LE COUSIN. — Tu as là l’expression parfaite de la résignation complétement concentrée. À quoi bon cet argent ? Il ne peut l’utiliser. Ce n’est que dans la main d’un autre, auquel il est obligé de s’en rapporter sans restriction, qu’il reprend sa valeur. — Je peux me tromper beaucoup, mais la femme dont il porte les paniers de légumes me paraît une mauvaise créature qui agit mal avec l’aveugle, quoique très probablement ce soit elle qui s’empare de tout l’argent qu’il reçoit. Chaque fois qu’elle revient du marché, elle se met à grogner contre l’aveugle plus ou moins fort, selon qu’elle a fait bon ou mauvais marché.
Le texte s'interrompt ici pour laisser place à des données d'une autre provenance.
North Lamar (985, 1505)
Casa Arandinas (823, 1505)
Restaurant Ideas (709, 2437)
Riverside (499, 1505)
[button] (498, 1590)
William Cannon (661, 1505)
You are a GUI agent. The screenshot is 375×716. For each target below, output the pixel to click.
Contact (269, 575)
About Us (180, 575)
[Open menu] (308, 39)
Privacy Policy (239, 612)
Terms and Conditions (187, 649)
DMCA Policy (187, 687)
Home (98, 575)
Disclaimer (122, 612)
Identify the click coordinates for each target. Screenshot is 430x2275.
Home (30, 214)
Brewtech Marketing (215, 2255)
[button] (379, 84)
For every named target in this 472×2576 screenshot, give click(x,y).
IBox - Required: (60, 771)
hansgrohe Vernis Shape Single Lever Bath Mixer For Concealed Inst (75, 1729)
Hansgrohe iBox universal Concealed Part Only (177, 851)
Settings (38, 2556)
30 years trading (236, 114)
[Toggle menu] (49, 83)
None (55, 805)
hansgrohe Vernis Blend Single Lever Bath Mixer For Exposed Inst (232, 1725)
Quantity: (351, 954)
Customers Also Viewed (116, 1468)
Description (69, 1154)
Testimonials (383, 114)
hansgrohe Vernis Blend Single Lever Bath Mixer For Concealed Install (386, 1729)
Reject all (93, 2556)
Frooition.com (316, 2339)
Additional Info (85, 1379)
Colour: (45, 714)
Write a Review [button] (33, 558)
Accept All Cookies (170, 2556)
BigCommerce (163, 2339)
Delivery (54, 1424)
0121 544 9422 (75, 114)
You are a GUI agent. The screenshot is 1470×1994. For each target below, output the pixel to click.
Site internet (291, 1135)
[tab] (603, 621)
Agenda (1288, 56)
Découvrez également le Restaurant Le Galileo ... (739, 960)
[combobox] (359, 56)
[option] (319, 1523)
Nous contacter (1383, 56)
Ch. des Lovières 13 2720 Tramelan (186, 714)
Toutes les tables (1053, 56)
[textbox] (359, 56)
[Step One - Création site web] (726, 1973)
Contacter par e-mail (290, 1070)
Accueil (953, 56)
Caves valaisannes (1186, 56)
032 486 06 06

Déjà la mine livide, la tournure affamée, les habits en lambeaux de l’aveugle, donnent à supposer que sa position est assez triste, et un ami de l’humanité devrait veiller à sa situation.

MOI. — Pendant que je contemple tout le marché, je remarque que ces voitures à farine, là, sur lesquelles sont étendues des toiles comme des tentes, donnent quelque chose de pittoresque à l’ensemble, parce qu’elles servent de fonds sur lequel la foule bigarrée se détache en groupes distincts.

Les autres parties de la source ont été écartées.